More and more, countries are looking for solutions to problems that are not dictated to them from the outside, or that create reliance on other institutions. Instead, they are looking for partners who respect their expertise and knowledge of what will and won’t work within their borders—in short, institutions that are willing to adapt their approach rather than forcing a ‘one size fits all’ solution.
We at OneSight have experienced this directly. Founded as a charitable organization that gives out glasses to those who need them, it became clear that while there will always be a need for a charitable approach, it wasn’t sufficient to solve the problem.
Across the world there are more than 1 billion people who have no way to care for their eyes. And that means living in a world that’s permanently blurry. If you aren’t a wearer of glasses, borrow a pair from your co-worker, friend or spouse and try to perform some everyday tasks. Now imagine that is how you saw the world around you, and there was no way to fix it. Ever.
The New York Times recently demonstrated the scope of the problem. For example, tens of millions of children classified with learning or intelligence deficiencies are, in fact, smart and could learn easily—if they could see clearly. Hundreds of thousands of traffic accidents in India are preventable if drivers could correct their vision. Even workers in jobs that seem unrelated directly to reading, like knowing when coffee is ready to harvest, are affected and can lose employment or end up underemployed thanks to a lack of eyeglasses.
As the Times reports, “money alone won’t easily solve systemic challenges faced by countries like Uganda, which has just 45 eye doctors for a nation of 41 million…Until last year, Liberia did not have a single eye clinic.”
And this is where the real opportunity lies. Building capacity while understanding the unique cultural and economic factors that can work to make a permanent solution possible.

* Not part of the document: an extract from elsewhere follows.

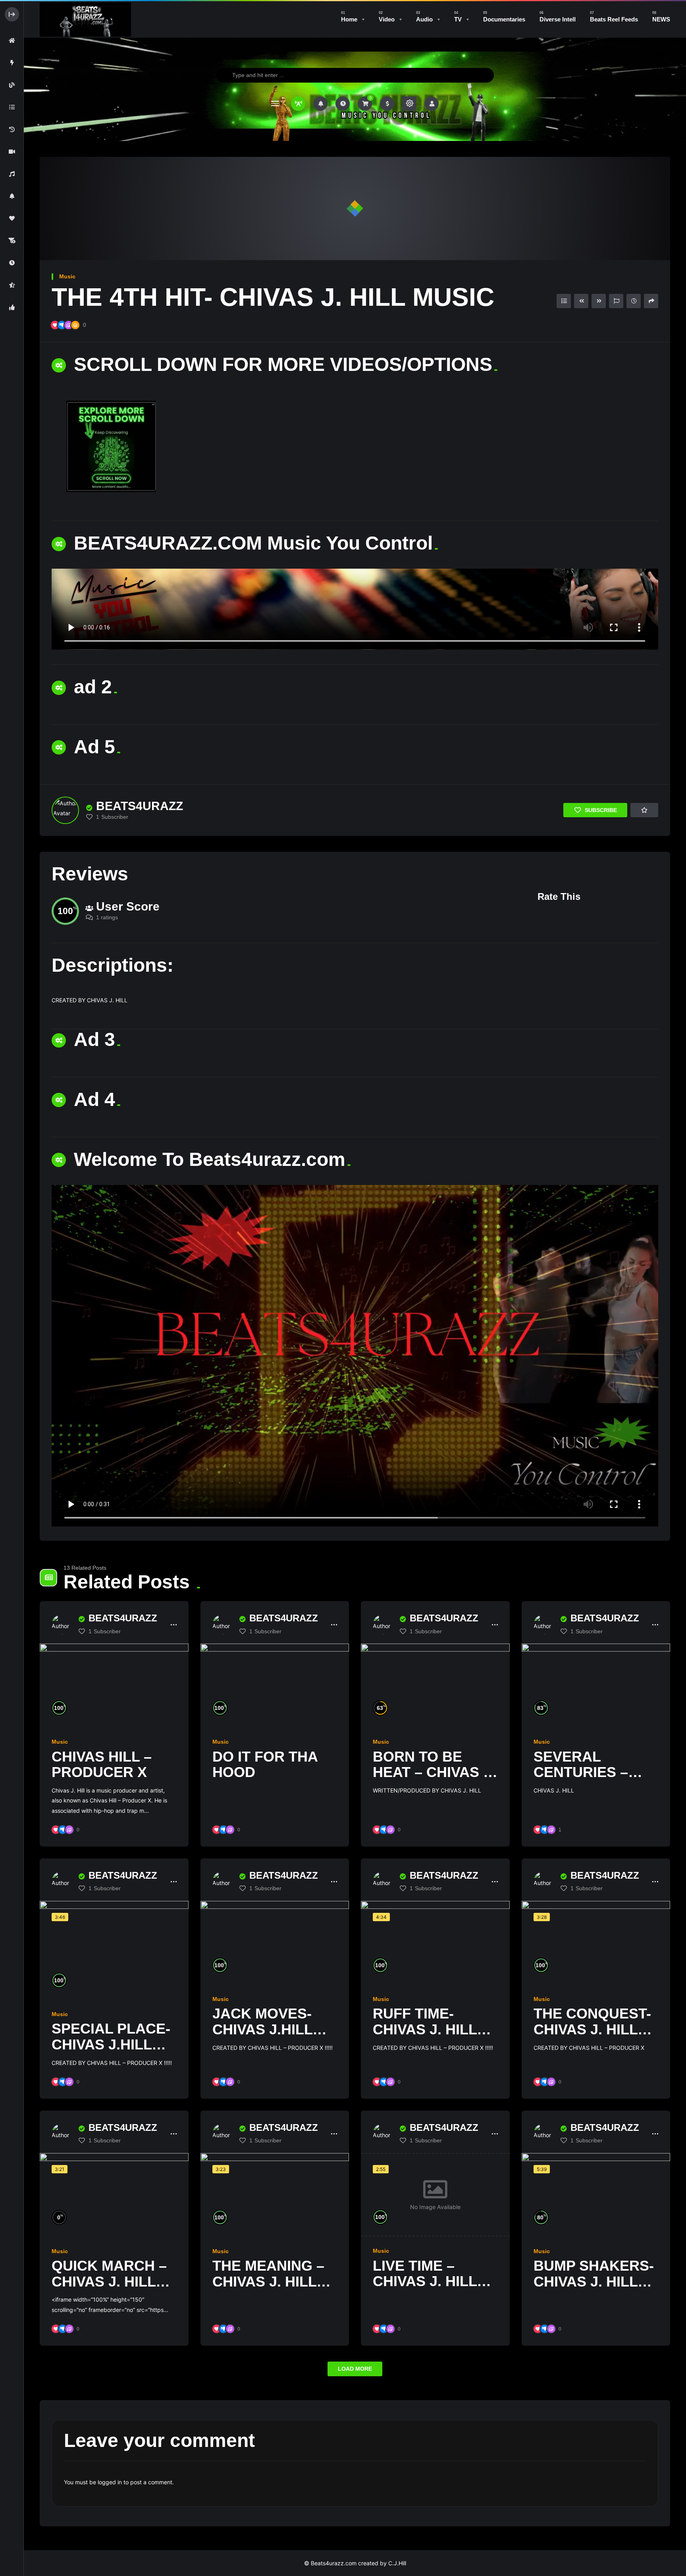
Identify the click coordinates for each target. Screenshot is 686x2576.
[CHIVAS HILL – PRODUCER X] (114, 1685)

So in the case of OneSight, we take an idea—the vision care center, with the capability to create its own eye wear, priced to be affordable to the communities they serve, and with local employees and doctors—and adapt it to the needs of the countries we work with. So instead of being limited to serving thousands at a free clinic, we can supplement those efforts to give access to millions. That’s the only way to close the gap.
Over the past five years, we’ve learned a lot about laying groundwork for success when creating partnerships across national, cultural, and economic lines. Here are a few things we’ve learned along the way:
- SHARING EXPERTISE AND TRANSFERRING KNOWLEDGE
Working shoulder to shoulder with local partners is essential to success. We have expertise, so do our partners. We help train and support local people to become experts themselves. They provide the on-the-ground knowledge of where a center should be placed and what pricing models will work best for their population. We help them establish a supply chain, they work to raise awareness so people will actually come to the center by demonstrating the value of glasses and the impact they can have on someone’s potential to learn and to work.
Based on the location and capabilities of a community, these self-sustaining centers work in one of three ways:
- We partner with Ministries of Health or other government entities to build this capability into their existing health system.
- We partner with a trusted, non-governmental organization. In India for example, we partner with LV Prasad, a trusted name in the eye care industry throughout the country.
- In the United States, we enable locally based health centers to bring comprehensive vision care services to students and their communities. This helps to ensure students are set up to realize their full potential in schools.
- TRAINING IT FORWARD
We like to operate under a simple rule: make sure to train ourselves out of a job. We start with hands-on training, but over time move to a train-the-trainer model. That’s really the only way to scale, and it allows a direct knowledge transfer (“here’s what worked for us”, “here’s something you should probably be aware of”) rather than relying on us to be the clearinghouse for insights.
In The Gambia until recently, there was only only one optometrist to serve the entire country—that’s 2 million people. Even President Adama Barrow lacked vision care before receiving his first pair of glasses at a OneSight vision center. Today, The Gambia has 7 vision centers and 1 eyeglass manufacturing lab, and the majority of staff at each successive center was trained by fellow Gambians.
Not only that, it’s also working well with staff between countries: with team members from The Gambia working with teams in Liberia to help get their vision centers off the ground.
- MEASURE AND REFINE
It’s hard to gauge success without data, we use a patient-centric approach that determines when we can say that a population has access to vision care. Lower than expected scores tell us where we need to work with our partners to make improvements.
Patient surveys are conducted to gauge progress against key metrics. The survey scorecard measures:
- Access: 100 percent of the population has the ability to be refracted within a day’s travel using a standard mode of travel within the country.
- Affordability: The lowest price point must be affordable to 90 percent of the population.
- Awareness: 80 percent of the population understands typical vision problems (nearsightedness, farsightedness, astigmatism, age) are an issue, are treatable, and knows where to receive treatment.
With each new country, we gain new insights, new approaches and new ways of thinking about how to adapt to the specific needs that each partner has. Yes, it can feel like starting over again, but over time and as we see the impact that each new center brings to its community, the payoff is well worth it.
We are committed to closing the vision care gap, but we can’t do it alone. We’ll keep learning, and so will our allies.